▶ **EXERCISE INSTRUCTIONS**
Every line below from the one with "Cookie Settings (163, 2514)" through the one with "Препараты А-Я" should be retyped exactly, both ends included; no other lines and no pictures.
-*-
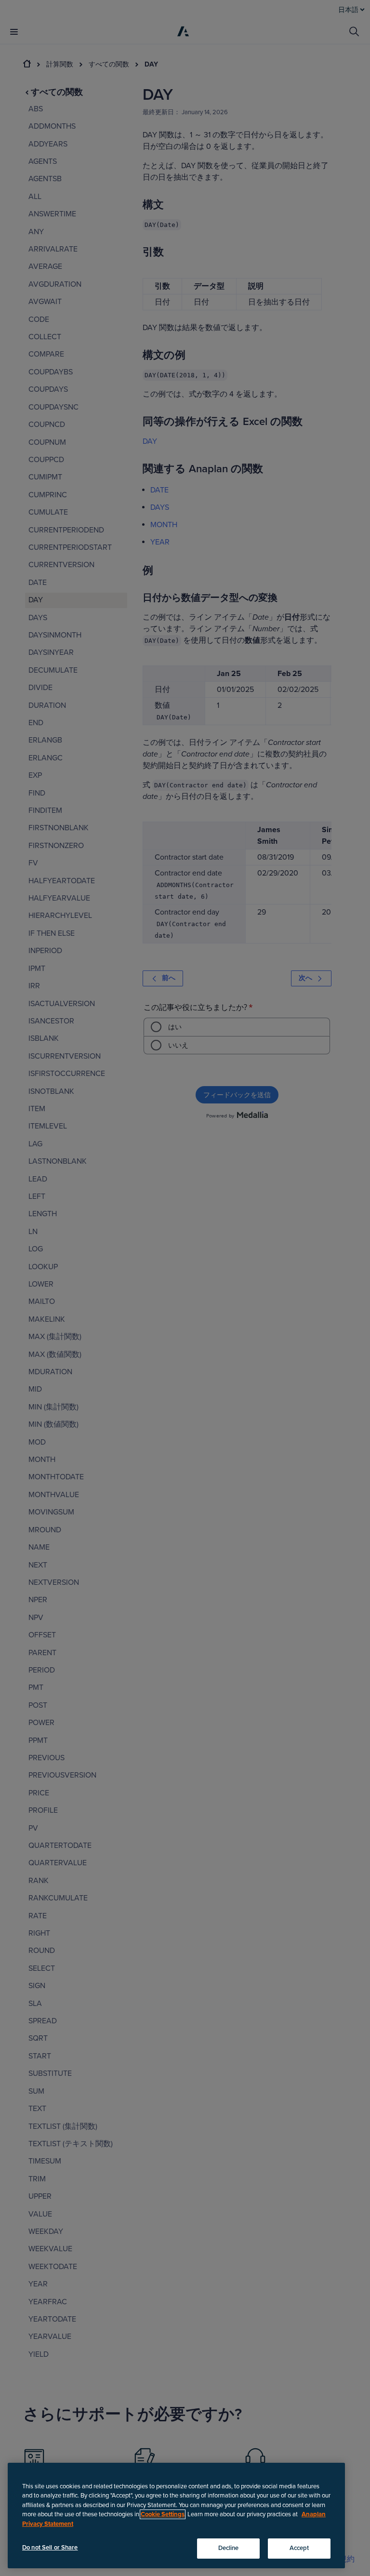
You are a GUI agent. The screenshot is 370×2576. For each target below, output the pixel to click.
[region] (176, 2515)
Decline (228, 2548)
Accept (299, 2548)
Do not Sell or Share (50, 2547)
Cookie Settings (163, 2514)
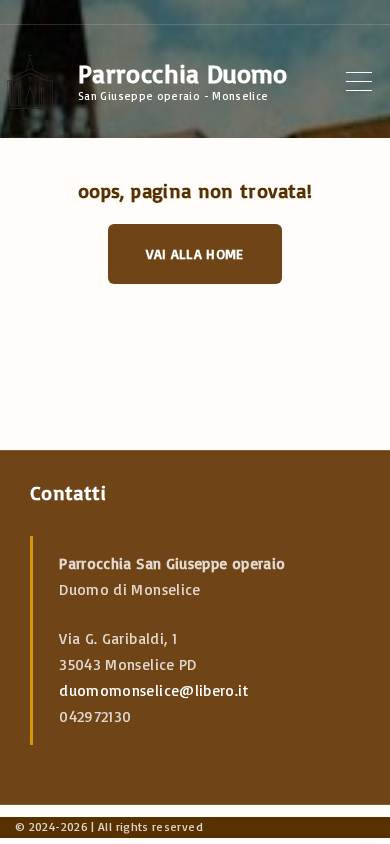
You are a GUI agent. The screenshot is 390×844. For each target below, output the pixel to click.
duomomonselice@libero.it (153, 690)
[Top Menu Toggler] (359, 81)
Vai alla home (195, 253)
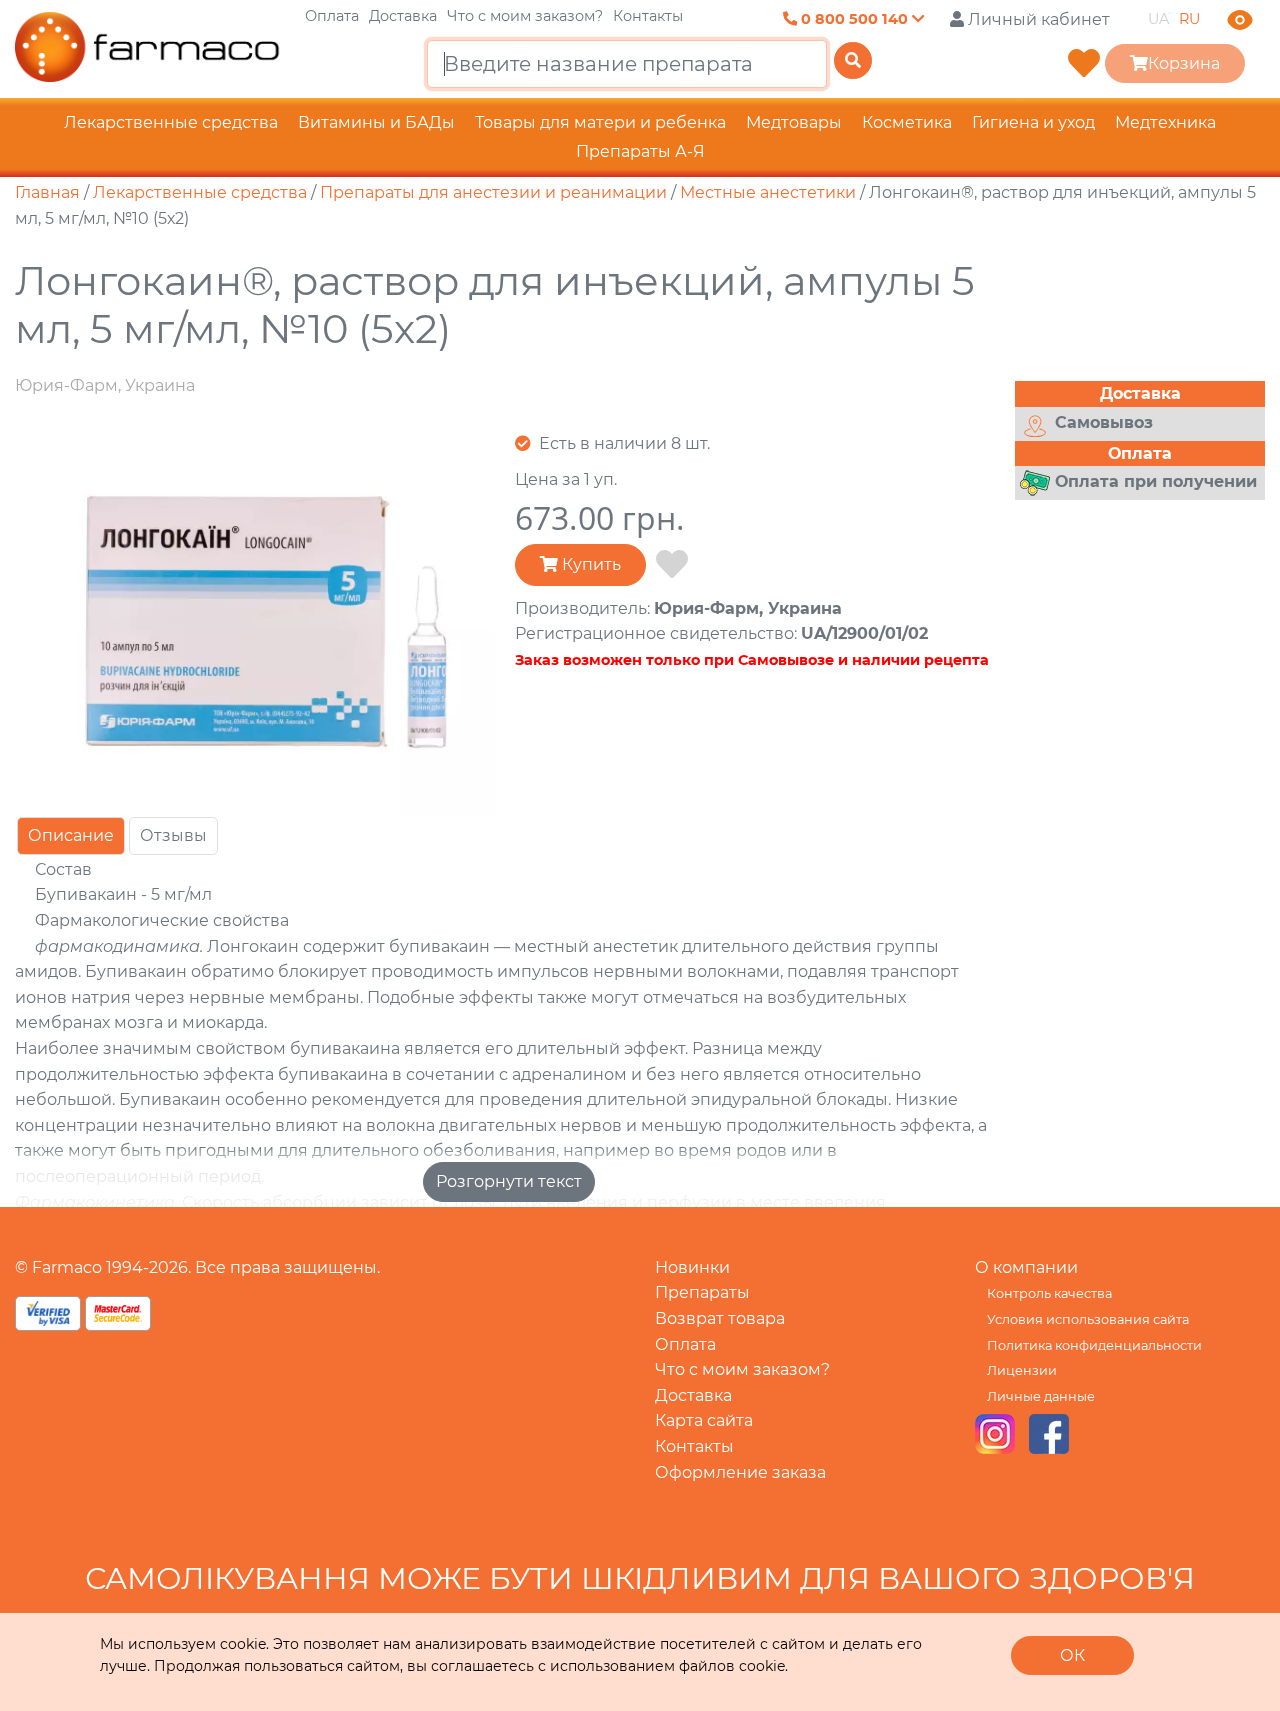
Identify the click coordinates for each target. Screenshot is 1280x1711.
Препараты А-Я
-*-
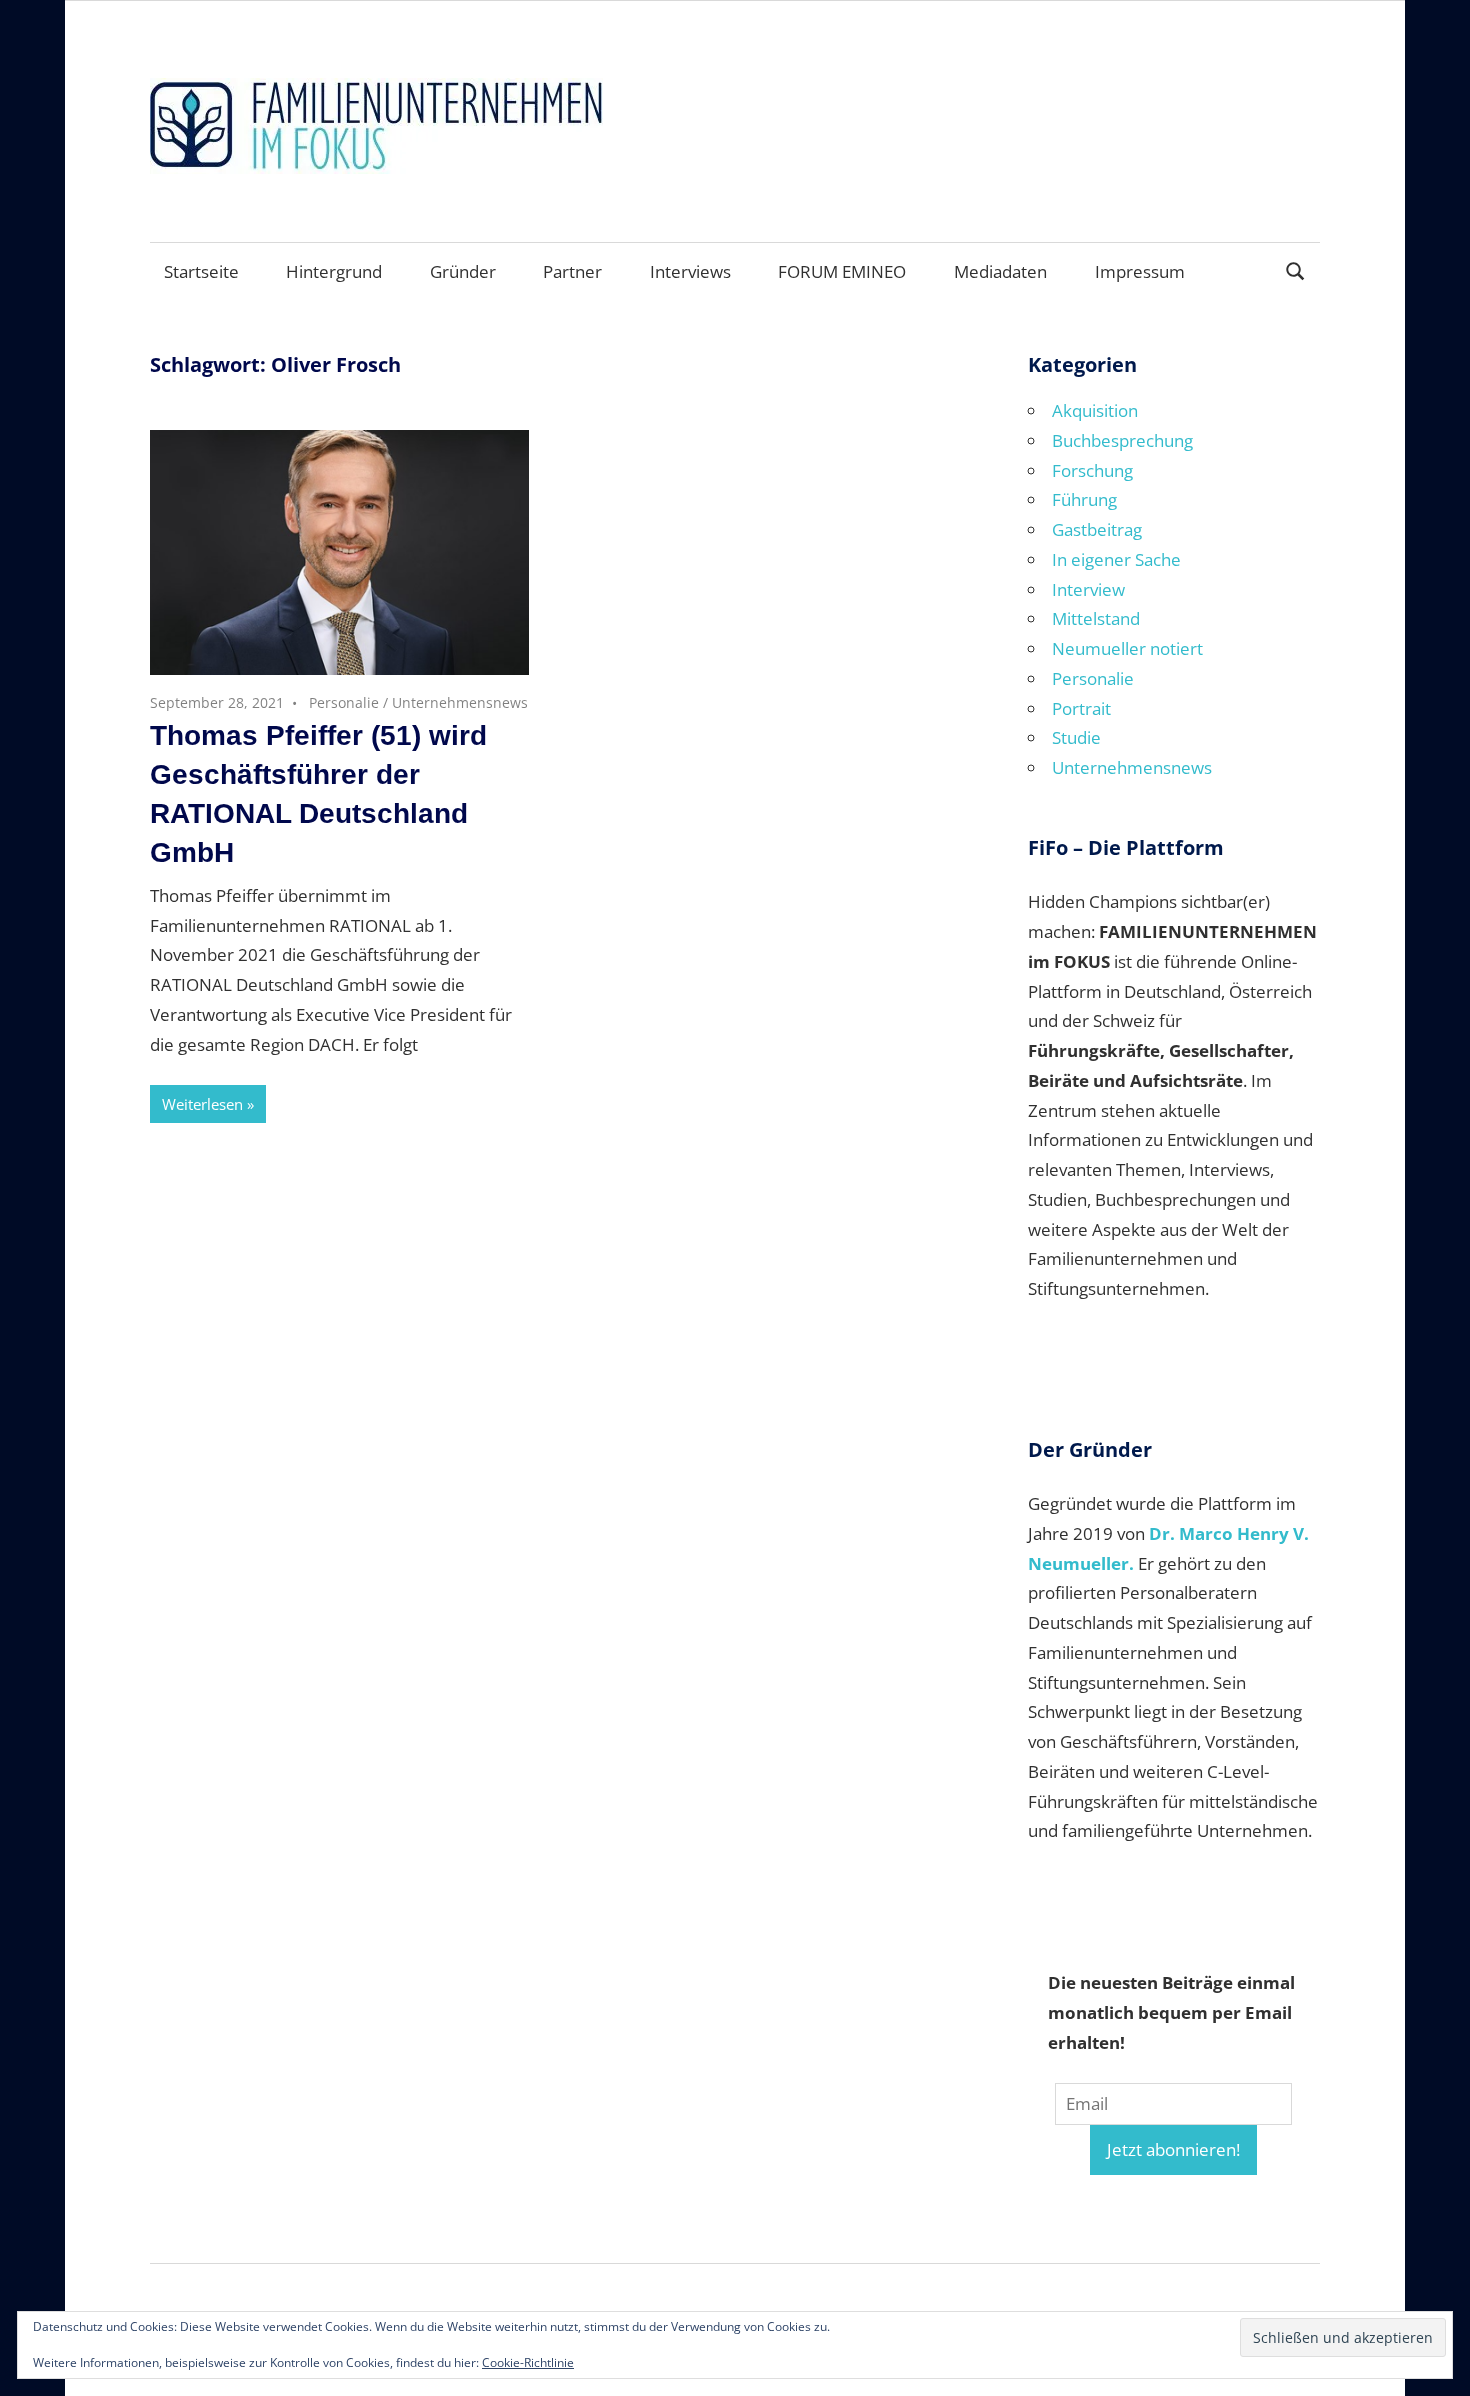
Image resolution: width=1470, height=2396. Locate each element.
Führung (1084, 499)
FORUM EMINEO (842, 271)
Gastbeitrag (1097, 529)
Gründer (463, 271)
-*-
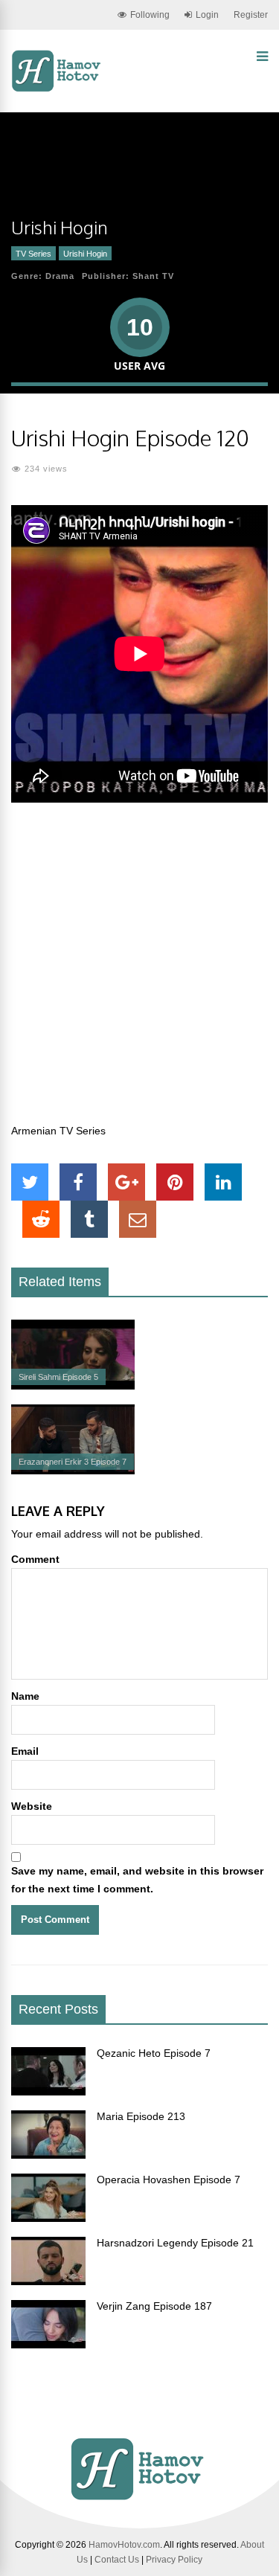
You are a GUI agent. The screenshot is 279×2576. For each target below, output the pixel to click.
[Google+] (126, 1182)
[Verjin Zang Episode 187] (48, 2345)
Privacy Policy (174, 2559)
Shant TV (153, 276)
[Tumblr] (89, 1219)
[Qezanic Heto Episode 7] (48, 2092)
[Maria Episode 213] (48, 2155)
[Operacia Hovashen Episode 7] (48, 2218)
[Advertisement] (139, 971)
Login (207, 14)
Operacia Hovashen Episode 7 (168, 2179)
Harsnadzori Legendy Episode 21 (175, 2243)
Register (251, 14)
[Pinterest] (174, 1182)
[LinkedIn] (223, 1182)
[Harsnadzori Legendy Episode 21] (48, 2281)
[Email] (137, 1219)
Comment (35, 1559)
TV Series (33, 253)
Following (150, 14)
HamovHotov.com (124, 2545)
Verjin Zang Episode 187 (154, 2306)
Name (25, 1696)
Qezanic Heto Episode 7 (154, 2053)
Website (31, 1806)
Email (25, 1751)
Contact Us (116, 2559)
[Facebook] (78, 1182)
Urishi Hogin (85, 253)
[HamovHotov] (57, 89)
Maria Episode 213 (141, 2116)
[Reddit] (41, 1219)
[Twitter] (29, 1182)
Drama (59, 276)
-*-
▶ **RESULT BELOW**
Cookie Settings (163, 2514)
You are a GUI agent. The screenshot is 390×844. For each target below, output the pixel to click.
duomomonselice@libero.it (153, 690)
[Top Menu Toggler] (359, 81)
Vai alla home (195, 253)
Identify the click coordinates for each target. Screenshot is 1280x1711.
Препараты А-Я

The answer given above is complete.